Combatant commanders, entire force unable to complete mission due to pilot shortage

ecretary of the Air Force Deborah Lee James and Air Force Chief of Staff Gen. David Goldfein speak during their "State of the Air Force" press conference in the Pentagon, Aug. 10, 2016. (U.S. Air Force photo/Scott M. Ash)
Secretary of the Air Force Deborah Lee James and Air Force Chief of Staff Gen. David Goldfein speak during their “State of the Air Force” press conference in the Pentagon, Aug. 10, 2016. (U.S. Air Force photo/Scott M. Ash)


It’s no surprise the Air Force is reaching critical mass as it relates to pilot shortage and attrition rates. Similar stories have made it into the news for almost two years. However, is the force getting to a point of no return … getting to a point where it can no longer support combatant commanders?

In March 2015, the Air Force testified in front of the Senate Armed Services committee stating the active-duty force was more than 520 pilots short of its total- manning requirement. Fast forward almost two years, and the numbers aren’t getting any better … in fact, they’re getting much worse.

According to statistics published by Voice of America, the service is authorized 3,500 fighter pilots.
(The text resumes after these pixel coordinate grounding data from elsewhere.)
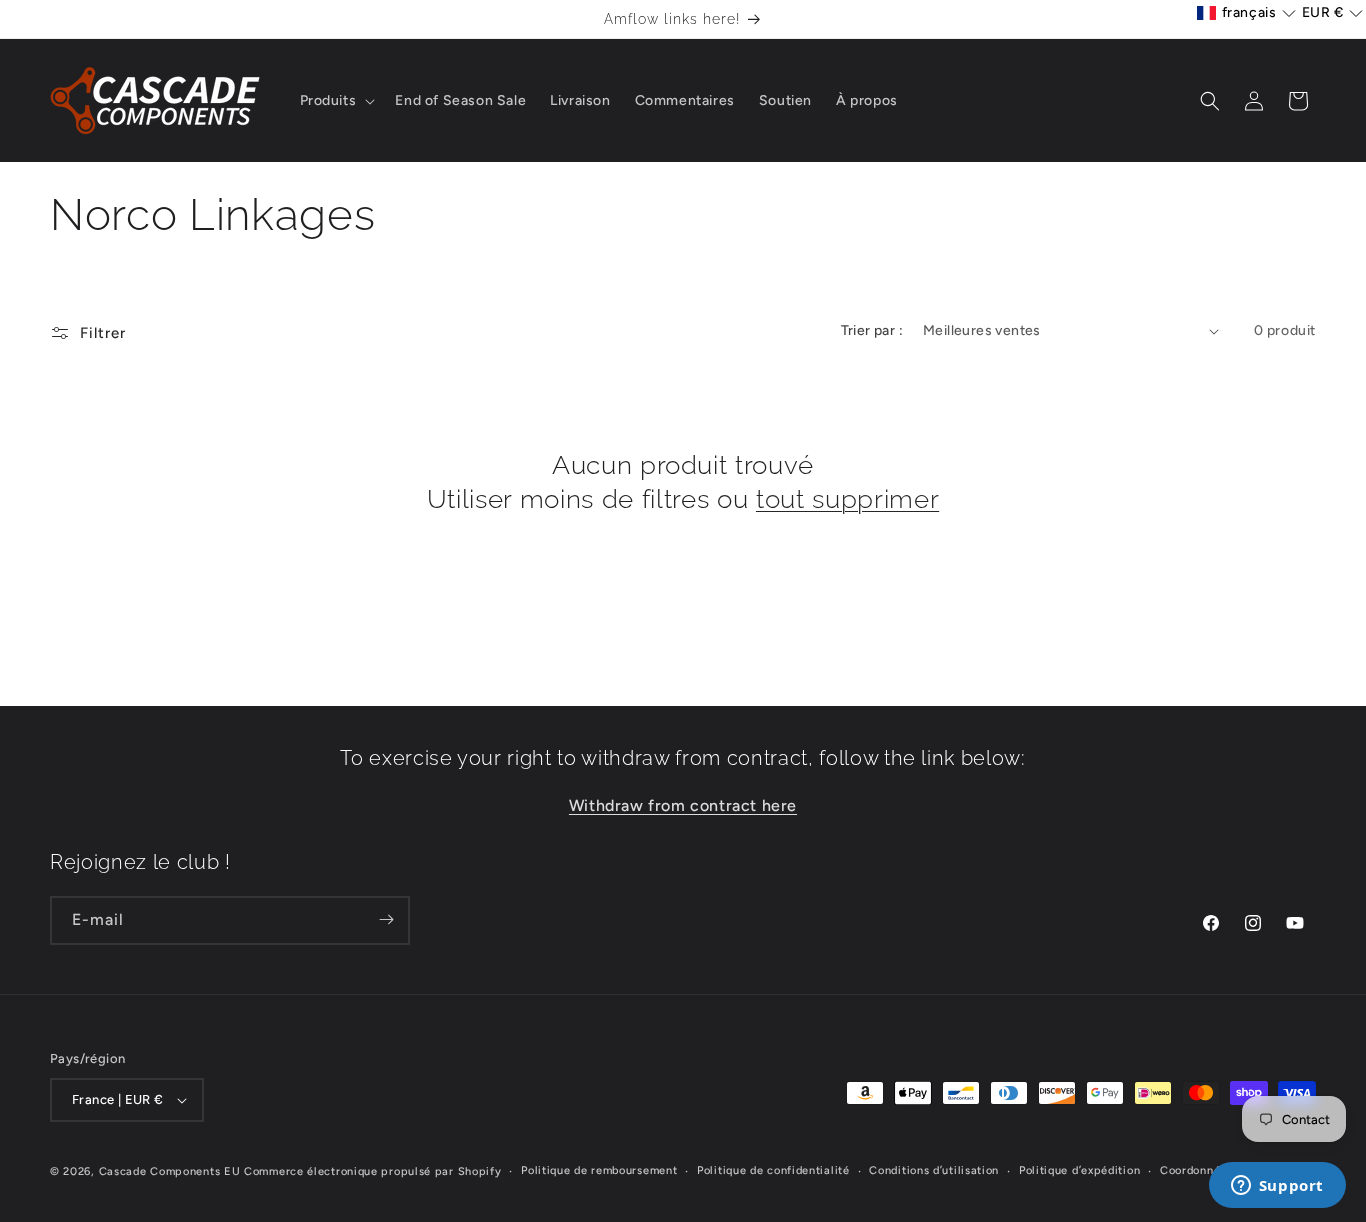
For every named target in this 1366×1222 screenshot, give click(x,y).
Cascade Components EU (170, 1171)
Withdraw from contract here (683, 804)
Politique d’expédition (1079, 1170)
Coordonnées (1196, 1170)
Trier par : (872, 330)
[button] (336, 101)
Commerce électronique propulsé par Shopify (372, 1171)
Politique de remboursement (599, 1170)
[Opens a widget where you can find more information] (1277, 1187)
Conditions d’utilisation (934, 1170)
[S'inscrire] (386, 919)
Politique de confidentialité (773, 1170)
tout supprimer (847, 498)
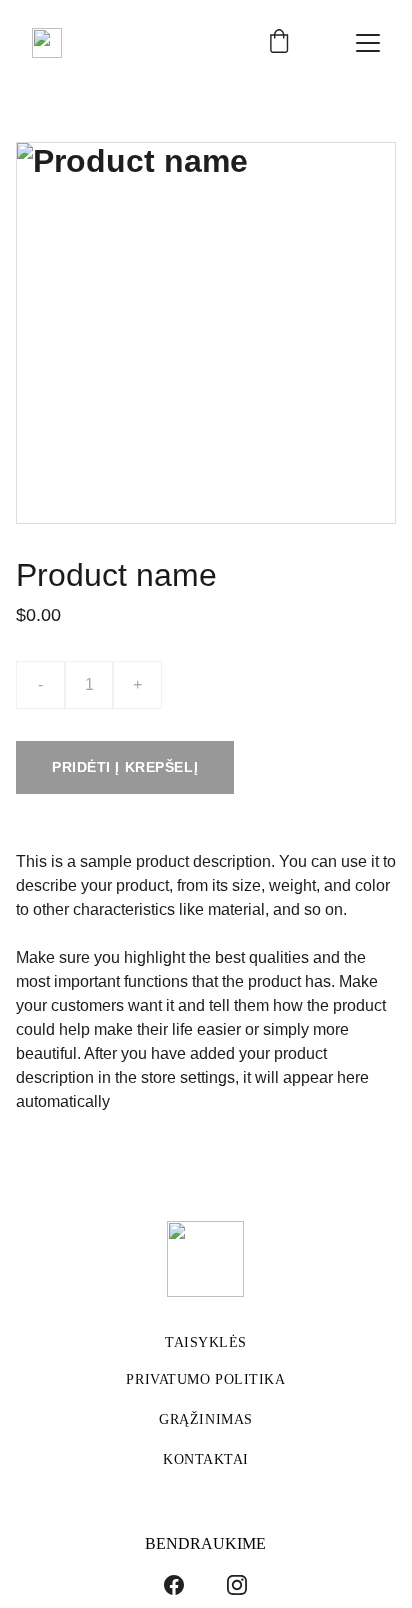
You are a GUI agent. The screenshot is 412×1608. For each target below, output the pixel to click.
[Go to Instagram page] (237, 1585)
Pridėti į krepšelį (125, 767)
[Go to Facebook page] (174, 1585)
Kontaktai (206, 1459)
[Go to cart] (279, 43)
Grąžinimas (206, 1419)
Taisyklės (206, 1342)
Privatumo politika (205, 1379)
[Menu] (368, 43)
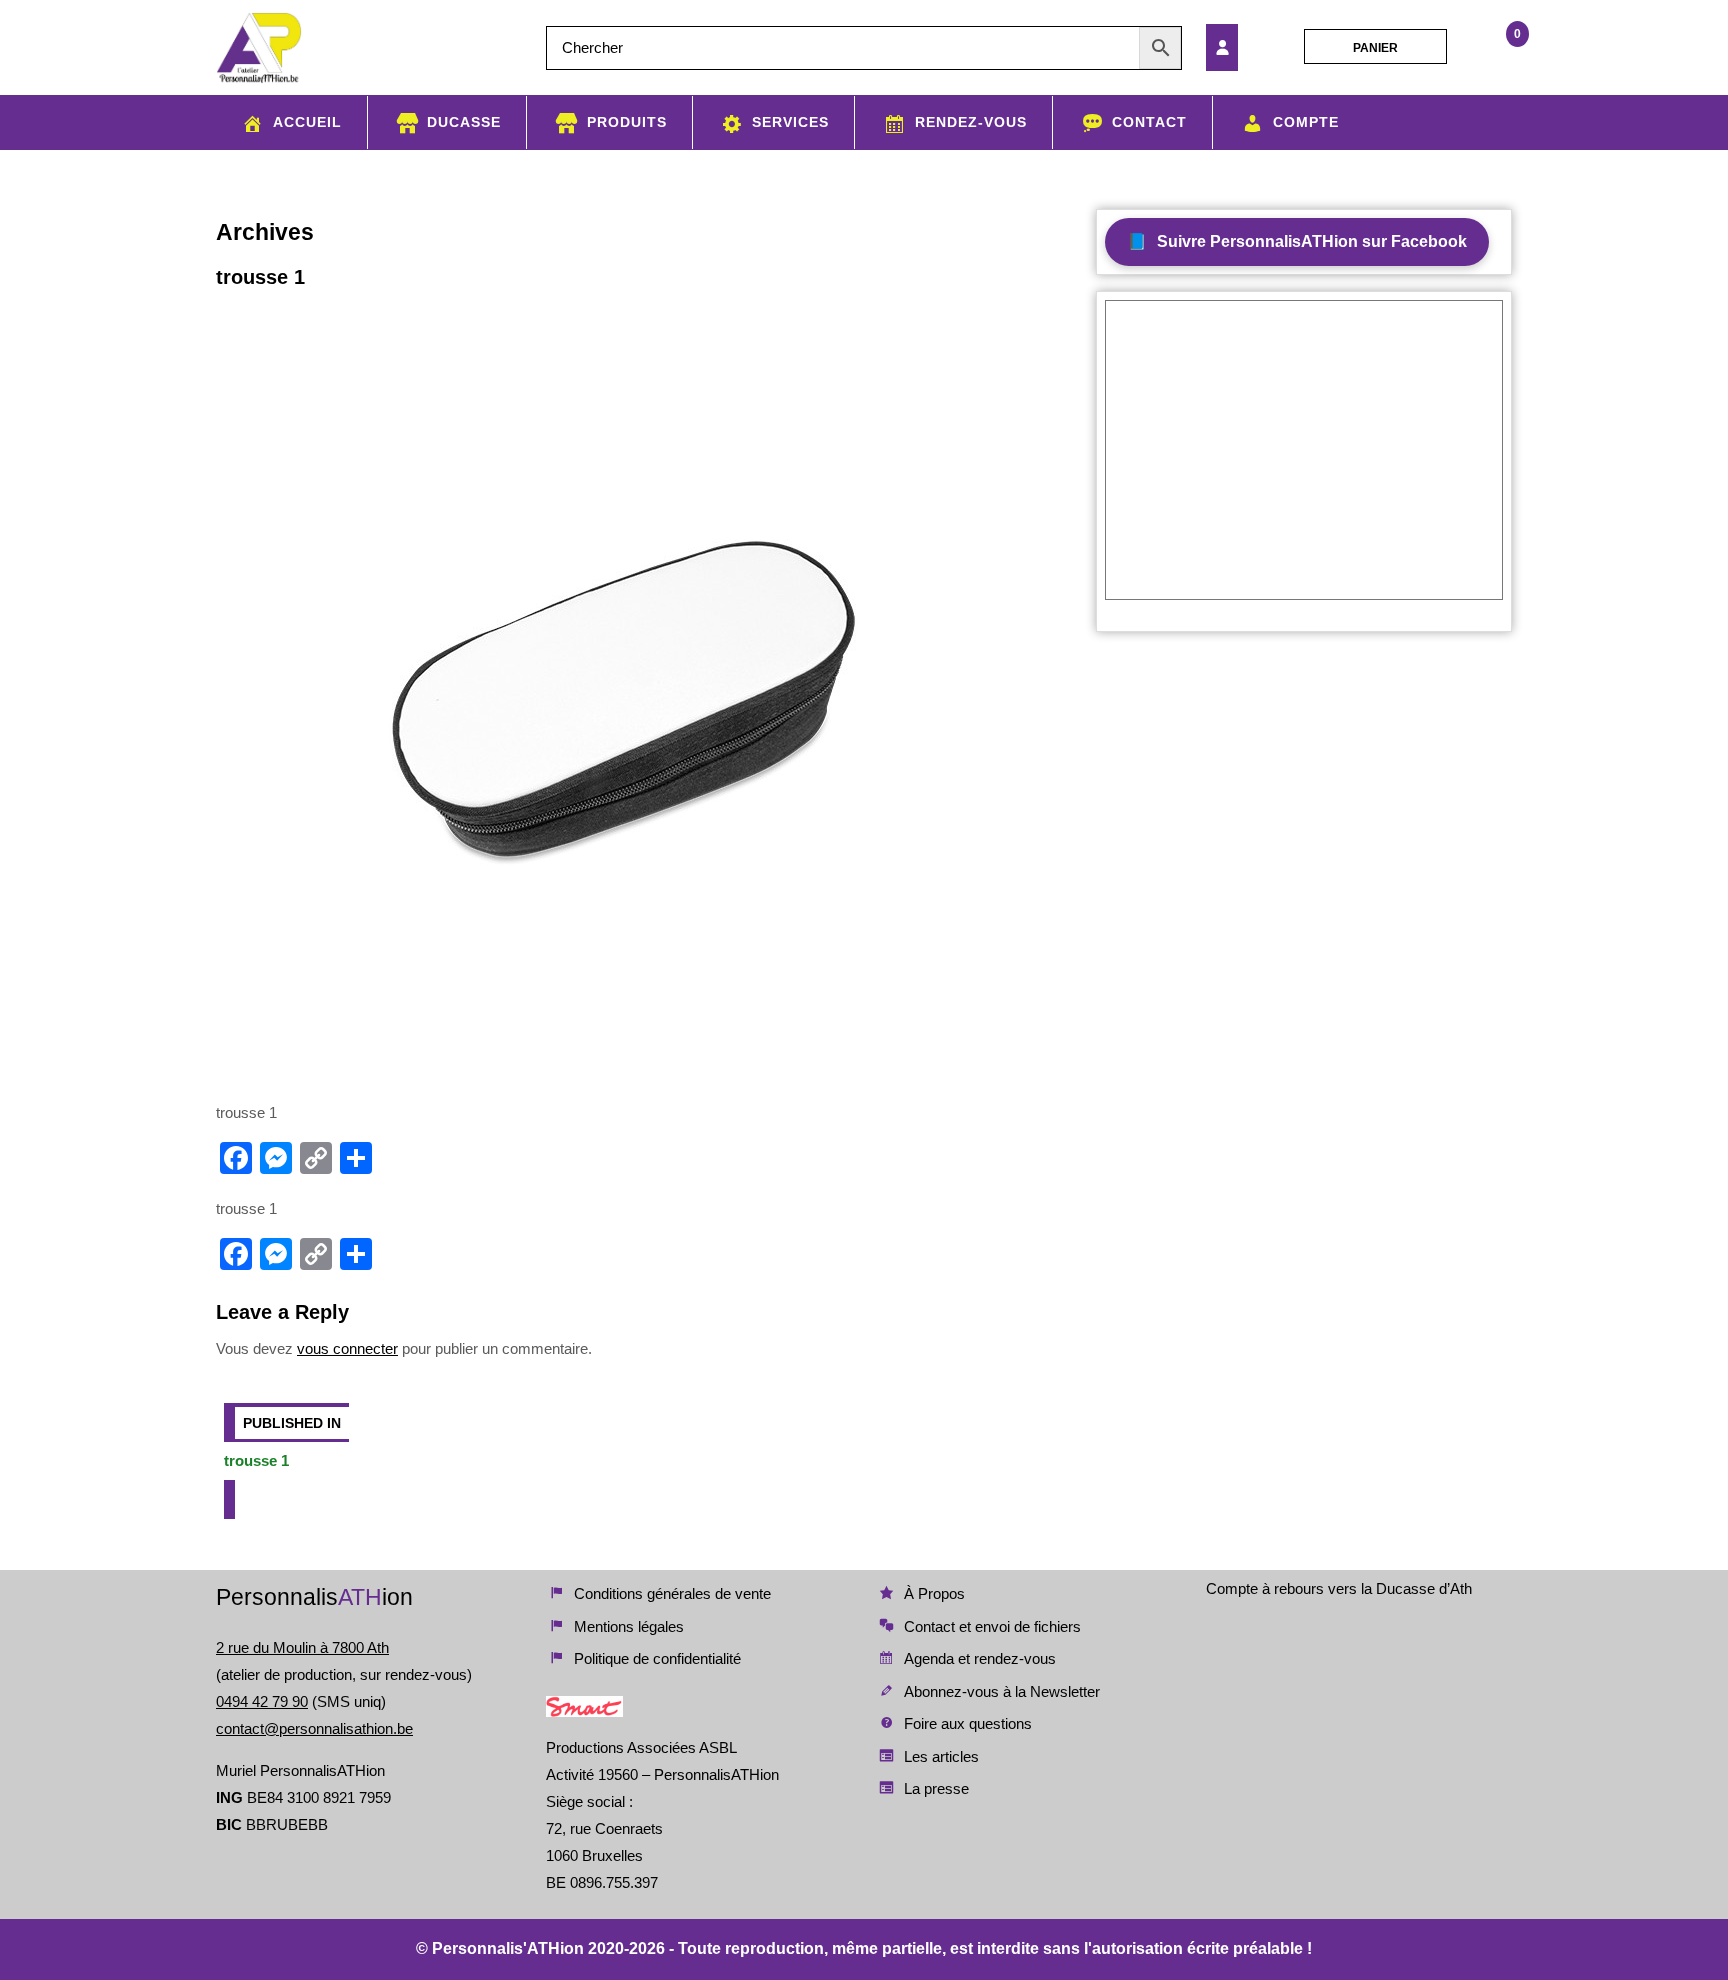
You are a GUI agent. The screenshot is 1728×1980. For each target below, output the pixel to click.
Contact (1149, 122)
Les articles (941, 1756)
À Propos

However, it’s now more than 700 pilots short of meeting that goal. The number of fighter pilot squadrons are down from 134 in 1986 to only 55 today, which VOA says correlates to a 20 percent drop in mission readiness.

“We have too few squadrons to meet the combatant commanders’ needs,” Maj. Gen. Scott Vander Hamm, the general in charge of fixing the fighter pilot crisis, said during an interview with VOA.

“What that would mean to us is that we would have to accept not being able to get forces to theater in the same time we could, which to a warfighter, that means it could cost lives in a conflict.”

Combatant commanders are feeling the crunch at a time when deployments have overburdened airmen in all specialties. Deployment frequency and duration have increased, additional duties for CONUS-based aviators have increased, and lucrative financial offers from the commercial aviation industry are pouring in as pilots and their families search for stability in their lives.

The Air Force projects the airline industry will hire roughly 20,000 pilots during the next 10 years.

Senior leaders are foot stomping their message to Congress.

“Without these fighter pilots, the Air Force will be very challenged to continue to provide the air supremacy upon which all our forces depend, officials testified.

Meeting retention requirements is proving to be a daunting task. The Air Force uses a bonus program to try to keep its pilots around. The service offers Aviator Retention Pay payouts for eligible pilots who agree to serve for nine additional years, at a rate of up to $225,000. To date, these offers aren’t enough to keep pilots in the cockpit.

According to Maj. Malinda Singleton, Media Operations Chief for Air Combat Command, the Air Force has requested a bonus increase for pilots to approximately $48,000 per year; however the budget has not passed yet.

In addition, the Air Force chief of staff has mandated that units across the board reduce additional duties in order to help free up airmen’s time to do the mission. There are also proposals being looked at to help increase job satisfaction while at home-station by focusing on most value-added training.

Requests for more money have been submitted, and courses of action are being discussed. However, the shortage/retention problem continues to plague the Air Force. The Pentagon has said it’s hopeful it can maintain ops tempo while weathering the storm, but one has to wonder if it’s time Air Force leaders and Congress commit to genuinely digging down to the root of the problem. It seems combat readiness, combatant commanders and airmen alike are paying the price for failed leadership and policies that will take years to fix.

Ultimately, only time will tell if the ship can be righted and if America will continue to reign as the world’s air supremacy leader.